Return the records below as a JSON array of strings, one string for each line, leaving out blank lines.

════════════════

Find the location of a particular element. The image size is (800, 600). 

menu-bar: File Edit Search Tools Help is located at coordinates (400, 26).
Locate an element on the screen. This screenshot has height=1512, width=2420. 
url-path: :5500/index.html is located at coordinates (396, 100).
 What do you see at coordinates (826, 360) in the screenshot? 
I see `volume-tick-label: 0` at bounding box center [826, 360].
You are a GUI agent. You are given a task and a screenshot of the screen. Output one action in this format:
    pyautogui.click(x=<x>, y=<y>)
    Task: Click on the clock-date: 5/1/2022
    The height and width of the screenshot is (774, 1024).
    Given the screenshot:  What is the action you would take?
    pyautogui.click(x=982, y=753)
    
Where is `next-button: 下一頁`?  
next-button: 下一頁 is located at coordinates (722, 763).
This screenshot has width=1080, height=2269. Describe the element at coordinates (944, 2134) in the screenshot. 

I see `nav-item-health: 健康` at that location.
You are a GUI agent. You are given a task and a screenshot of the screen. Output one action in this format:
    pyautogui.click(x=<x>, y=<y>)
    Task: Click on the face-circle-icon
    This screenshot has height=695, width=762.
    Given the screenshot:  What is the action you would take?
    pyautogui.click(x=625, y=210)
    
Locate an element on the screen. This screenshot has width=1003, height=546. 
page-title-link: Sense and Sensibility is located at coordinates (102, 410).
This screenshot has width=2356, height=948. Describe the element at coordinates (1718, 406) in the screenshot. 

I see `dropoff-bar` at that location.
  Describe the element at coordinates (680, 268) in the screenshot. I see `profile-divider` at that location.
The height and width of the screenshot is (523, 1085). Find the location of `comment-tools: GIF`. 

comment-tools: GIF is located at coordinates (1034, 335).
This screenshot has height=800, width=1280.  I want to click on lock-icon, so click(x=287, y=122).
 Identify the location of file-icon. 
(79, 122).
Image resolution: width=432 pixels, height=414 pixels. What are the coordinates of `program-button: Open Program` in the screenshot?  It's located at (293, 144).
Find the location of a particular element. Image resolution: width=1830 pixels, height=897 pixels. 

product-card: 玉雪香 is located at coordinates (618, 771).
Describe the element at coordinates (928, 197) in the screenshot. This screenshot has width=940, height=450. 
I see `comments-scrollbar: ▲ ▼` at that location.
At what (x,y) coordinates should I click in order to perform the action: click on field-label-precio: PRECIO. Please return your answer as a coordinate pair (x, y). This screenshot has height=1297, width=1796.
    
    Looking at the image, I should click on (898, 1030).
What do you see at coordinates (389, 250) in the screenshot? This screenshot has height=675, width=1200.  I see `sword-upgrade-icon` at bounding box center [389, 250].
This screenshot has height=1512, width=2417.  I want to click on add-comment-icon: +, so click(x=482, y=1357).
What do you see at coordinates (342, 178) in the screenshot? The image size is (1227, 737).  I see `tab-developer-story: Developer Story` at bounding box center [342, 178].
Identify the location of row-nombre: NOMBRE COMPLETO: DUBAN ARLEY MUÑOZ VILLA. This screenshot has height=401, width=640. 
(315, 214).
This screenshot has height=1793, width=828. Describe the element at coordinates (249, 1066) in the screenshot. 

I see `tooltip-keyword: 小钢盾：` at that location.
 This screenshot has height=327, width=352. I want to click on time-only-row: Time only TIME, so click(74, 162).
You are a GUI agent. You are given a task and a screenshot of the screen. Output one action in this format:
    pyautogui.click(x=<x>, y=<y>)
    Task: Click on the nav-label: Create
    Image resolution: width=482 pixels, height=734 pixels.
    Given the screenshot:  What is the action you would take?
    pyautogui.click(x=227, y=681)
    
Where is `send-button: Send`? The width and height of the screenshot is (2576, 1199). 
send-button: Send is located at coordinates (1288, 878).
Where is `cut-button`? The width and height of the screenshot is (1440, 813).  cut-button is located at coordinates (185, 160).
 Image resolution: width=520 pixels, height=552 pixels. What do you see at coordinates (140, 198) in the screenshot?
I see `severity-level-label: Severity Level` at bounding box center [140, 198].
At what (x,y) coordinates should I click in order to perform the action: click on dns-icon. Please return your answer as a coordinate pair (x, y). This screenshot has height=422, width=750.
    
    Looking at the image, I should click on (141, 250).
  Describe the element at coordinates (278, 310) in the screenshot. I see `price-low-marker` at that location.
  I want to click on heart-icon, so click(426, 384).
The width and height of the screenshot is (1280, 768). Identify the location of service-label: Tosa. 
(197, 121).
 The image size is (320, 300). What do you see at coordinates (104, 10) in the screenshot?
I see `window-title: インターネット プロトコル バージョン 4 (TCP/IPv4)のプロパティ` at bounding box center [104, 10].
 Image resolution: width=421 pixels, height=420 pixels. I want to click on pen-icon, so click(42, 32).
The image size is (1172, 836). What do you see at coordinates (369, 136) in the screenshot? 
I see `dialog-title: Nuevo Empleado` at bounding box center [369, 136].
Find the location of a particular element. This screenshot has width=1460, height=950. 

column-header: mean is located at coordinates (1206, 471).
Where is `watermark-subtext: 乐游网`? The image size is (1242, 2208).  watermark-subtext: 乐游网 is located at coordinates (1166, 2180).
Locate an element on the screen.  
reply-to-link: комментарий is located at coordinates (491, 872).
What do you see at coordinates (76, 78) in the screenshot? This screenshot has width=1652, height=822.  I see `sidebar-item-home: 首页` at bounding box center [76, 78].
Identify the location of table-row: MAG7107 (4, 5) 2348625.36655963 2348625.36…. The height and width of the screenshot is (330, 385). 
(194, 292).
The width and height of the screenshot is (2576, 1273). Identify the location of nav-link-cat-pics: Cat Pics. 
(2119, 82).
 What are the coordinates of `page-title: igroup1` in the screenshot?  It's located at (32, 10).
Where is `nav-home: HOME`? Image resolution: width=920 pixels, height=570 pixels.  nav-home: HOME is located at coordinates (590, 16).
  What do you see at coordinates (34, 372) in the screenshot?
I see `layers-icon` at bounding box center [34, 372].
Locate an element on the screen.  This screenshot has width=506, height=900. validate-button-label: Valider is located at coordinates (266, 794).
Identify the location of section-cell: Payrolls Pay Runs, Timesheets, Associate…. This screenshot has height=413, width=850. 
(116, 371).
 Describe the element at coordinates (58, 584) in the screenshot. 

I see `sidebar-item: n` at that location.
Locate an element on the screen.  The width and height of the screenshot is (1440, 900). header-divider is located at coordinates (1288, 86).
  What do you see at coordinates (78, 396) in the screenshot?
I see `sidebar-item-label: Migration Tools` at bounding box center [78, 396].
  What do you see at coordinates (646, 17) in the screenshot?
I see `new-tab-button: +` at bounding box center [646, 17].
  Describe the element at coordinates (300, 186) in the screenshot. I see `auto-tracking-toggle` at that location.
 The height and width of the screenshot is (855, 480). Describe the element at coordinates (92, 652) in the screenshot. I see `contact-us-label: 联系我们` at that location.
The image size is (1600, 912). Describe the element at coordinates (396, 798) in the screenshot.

════════════════

TASK SOLUTION:
[
  "Find the location of a particular element. The image size is (800, 600). ",
  "menu-bar: File Edit Search Tools Help is located at coordinates (400, 26).",
  "Locate an element on the screen. This screenshot has height=1512, width=2420. ",
  "url-path: :5500/index.html is located at coordinates (396, 100).",
  " What do you see at coordinates (826, 360) in the screenshot? ",
  "I see `volume-tick-label: 0` at bounding box center [826, 360].",
  "You are a GUI agent. You are given a task and a screenshot of the screen. Output one action in this format:",
  "    pyautogui.click(x=<x>, y=<y>)",
  "    Task: Click on the clock-date: 5/1/2022",
  "    The height and width of the screenshot is (774, 1024).",
  "    Given the screenshot:  What is the action you would take?",
  "    pyautogui.click(x=982, y=753)",
  "Where is `next-button: 下一頁`?  ",
  "next-button: 下一頁 is located at coordinates (722, 763).",
  "This screenshot has width=1080, height=2269. Describe the element at coordinates (944, 2134) in the screenshot. ",
  "I see `nav-item-health: 健康` at that location.",
  "You are a GUI agent. You are given a task and a screenshot of the screen. Output one action in this format:",
  "    pyautogui.click(x=<x>, y=<y>)",
  "    Task: Click on the face-circle-icon",
  "    This screenshot has height=695, width=762.",
  "    Given the screenshot:  What is the action you would take?",
  "    pyautogui.click(x=625, y=210)",
  "Locate an element on the screen. This screenshot has width=1003, height=546. ",
  "page-title-link: Sense and Sensibility is located at coordinates (102, 410).",
  "This screenshot has width=2356, height=948. Describe the element at coordinates (1718, 406) in the screenshot. ",
  "I see `dropoff-bar` at that location.",
  "  Describe the element at coordinates (680, 268) in the screenshot. I see `profile-divider` at that location.",
  "The height and width of the screenshot is (523, 1085). Find the location of `comment-tools: GIF`. ",
  "comment-tools: GIF is located at coordinates (1034, 335).",
  "This screenshot has height=800, width=1280.  I want to click on lock-icon, so click(x=287, y=122).",
  " Identify the location of file-icon. ",
  "(79, 122).",
  "Image resolution: width=432 pixels, height=414 pixels. What are the coordinates of `program-button: Open Program` in the screenshot?  It's located at (293, 144).",
  "Find the location of a particular element. Image resolution: width=1830 pixels, height=897 pixels. ",
  "product-card: 玉雪香 is located at coordinates (618, 771).",
  "Describe the element at coordinates (928, 197) in the screenshot. This screenshot has width=940, height=450. ",
  "I see `comments-scrollbar: ▲ ▼` at that location.",
  "At what (x,y) coordinates should I click in order to perform the action: click on field-label-precio: PRECIO. Please return your answer as a coordinate pair (x, y). This screenshot has height=1297, width=1796.",
  "    Looking at the image, I should click on (898, 1030).",
  "What do you see at coordinates (389, 250) in the screenshot? This screenshot has height=675, width=1200.  I see `sword-upgrade-icon` at bounding box center [389, 250].",
  "This screenshot has height=1512, width=2417.  I want to click on add-comment-icon: +, so click(x=482, y=1357).",
  "What do you see at coordinates (342, 178) in the screenshot? The image size is (1227, 737).  I see `tab-developer-story: Developer Story` at bounding box center [342, 178].",
  "Identify the location of row-nombre: NOMBRE COMPLETO: DUBAN ARLEY MUÑOZ VILLA. This screenshot has height=401, width=640. ",
  "(315, 214).",
  "This screenshot has height=1793, width=828. Describe the element at coordinates (249, 1066) in the screenshot. ",
  "I see `tooltip-keyword: 小钢盾：` at that location.",
  " This screenshot has height=327, width=352. I want to click on time-only-row: Time only TIME, so click(74, 162).",
  "You are a GUI agent. You are given a task and a screenshot of the screen. Output one action in this format:",
  "    pyautogui.click(x=<x>, y=<y>)",
  "    Task: Click on the nav-label: Create",
  "    Image resolution: width=482 pixels, height=734 pixels.",
  "    Given the screenshot:  What is the action you would take?",
  "    pyautogui.click(x=227, y=681)",
  "Where is `send-button: Send`? The width and height of the screenshot is (2576, 1199). ",
  "send-button: Send is located at coordinates (1288, 878).",
  "Where is `cut-button`? The width and height of the screenshot is (1440, 813).  cut-button is located at coordinates (185, 160).",
  " Image resolution: width=520 pixels, height=552 pixels. What do you see at coordinates (140, 198) in the screenshot?",
  "I see `severity-level-label: Severity Level` at bounding box center [140, 198].",
  "At what (x,y) coordinates should I click in order to perform the action: click on dns-icon. Please return your answer as a coordinate pair (x, y). This screenshot has height=422, width=750.",
  "    Looking at the image, I should click on (141, 250).",
  "  Describe the element at coordinates (278, 310) in the screenshot. I see `price-low-marker` at that location.",
  "  I want to click on heart-icon, so click(426, 384).",
  "The width and height of the screenshot is (1280, 768). Identify the location of service-label: Tosa. ",
  "(197, 121).",
  " The image size is (320, 300). What do you see at coordinates (104, 10) in the screenshot?",
  "I see `window-title: インターネット プロトコル バージョン 4 (TCP/IPv4)のプロパティ` at bounding box center [104, 10].",
  " Image resolution: width=421 pixels, height=420 pixels. I want to click on pen-icon, so click(42, 32).",
  "The image size is (1172, 836). What do you see at coordinates (369, 136) in the screenshot? ",
  "I see `dialog-title: Nuevo Empleado` at bounding box center [369, 136].",
  "Find the location of a particular element. This screenshot has width=1460, height=950. ",
  "column-header: mean is located at coordinates (1206, 471).",
  "Where is `watermark-subtext: 乐游网`? The image size is (1242, 2208).  watermark-subtext: 乐游网 is located at coordinates (1166, 2180).",
  "Locate an element on the screen.  ",
  "reply-to-link: комментарий is located at coordinates (491, 872).",
  "What do you see at coordinates (76, 78) in the screenshot? This screenshot has width=1652, height=822.  I see `sidebar-item-home: 首页` at bounding box center [76, 78].",
  "Identify the location of table-row: MAG7107 (4, 5) 2348625.36655963 2348625.36…. The height and width of the screenshot is (330, 385). ",
  "(194, 292).",
  "The width and height of the screenshot is (2576, 1273). Identify the location of nav-link-cat-pics: Cat Pics. ",
  "(2119, 82).",
  " What are the coordinates of `page-title: igroup1` in the screenshot?  It's located at (32, 10).",
  "Where is `nav-home: HOME`? Image resolution: width=920 pixels, height=570 pixels.  nav-home: HOME is located at coordinates (590, 16).",
  "  What do you see at coordinates (34, 372) in the screenshot?",
  "I see `layers-icon` at bounding box center [34, 372].",
  "Locate an element on the screen.  This screenshot has width=506, height=900. validate-button-label: Valider is located at coordinates (266, 794).",
  "Identify the location of section-cell: Payrolls Pay Runs, Timesheets, Associate…. This screenshot has height=413, width=850. ",
  "(116, 371).",
  " Describe the element at coordinates (58, 584) in the screenshot. ",
  "I see `sidebar-item: n` at that location.",
  "Locate an element on the screen.  The width and height of the screenshot is (1440, 900). header-divider is located at coordinates (1288, 86).",
  "  What do you see at coordinates (78, 396) in the screenshot?",
  "I see `sidebar-item-label: Migration Tools` at bounding box center [78, 396].",
  "  What do you see at coordinates (646, 17) in the screenshot?",
  "I see `new-tab-button: +` at bounding box center [646, 17].",
  "  Describe the element at coordinates (300, 186) in the screenshot. I see `auto-tracking-toggle` at that location.",
  " The height and width of the screenshot is (855, 480). Describe the element at coordinates (92, 652) in the screenshot. I see `contact-us-label: 联系我们` at that location.",
  "The image size is (1600, 912). Describe the element at coordinates (396, 798) in the screenshot."
]